KUALA LUMPUR: Malaysia faces the possibility of incurring US$12.2 billion (about RM49 billion) in economic losses, which is 4% of its Gross Domestic Product (GDP) of US$296 billion, due to cybersecurity incidents.
Based on a study by Microsoft and US consulting firm Frost & Sullivan, a large organisation in the country could incur losses of US$22.8 million, 630 times higher than an average company.
“Cybersecurity attacks have resulted in job losses across different functions in three out of five organisations that have experienced cyber incidents over the last 12 months,” Saipan Agarwal, Frost & Sullivan Asia Pacific Marketing vice-president said here today.

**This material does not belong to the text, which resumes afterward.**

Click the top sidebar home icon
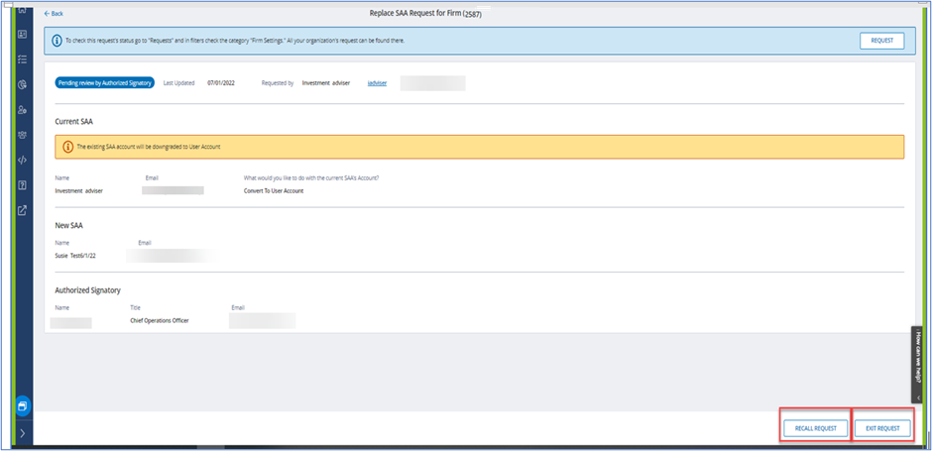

He explained that the loss was calculated on a model based on macroeconomic data and insights shared by survey respondents.
The losses could be in the form of direct financial losses while indirect losses may be in the form of reputation loss as a result of opportunity cost to the organisations and induced cost arising from the impact of cyber breaches across the ecosystem and economy.
“Although direct losses from cybersecurity breaches are the most visible, it is just the tip of the iceberg,” he said.
Microsoft Malaysia national technology officer Dzaharudin Mansur said cybersecurity incidents would undermine organisations’ ability to capture future opportunities in the digital era.
“The world of digital economy is moving very fast. The threats are real and it is getting more and more dangerous by the day.
“Those that rely on internet connectivity, such as smart cities, autonomous vehicles and the power industry, could be affected if proper measures are not taken,” he said.
The weakest link that could cause a cyber threat in an environment was the humans themselves, Dzaharudin said.
“We get emails all the time that ask us to click on a link to get something for free – money, for example. Half of us click it in the first hour. This itself has opened the doors to hackers to infiltrate our system, hence causing a bigger problem,” he said.
Meanwhile, CyberSecurity Malaysia chief executive officer Amirudin Abdul Wahab said that as the country geared up for the digital era, the risks would get higher.
“The broader the internet connectivity and digitalisation, the easier it is for everyone to be targeted. We need to be ready to face this and find ways to lower the risks,” he said.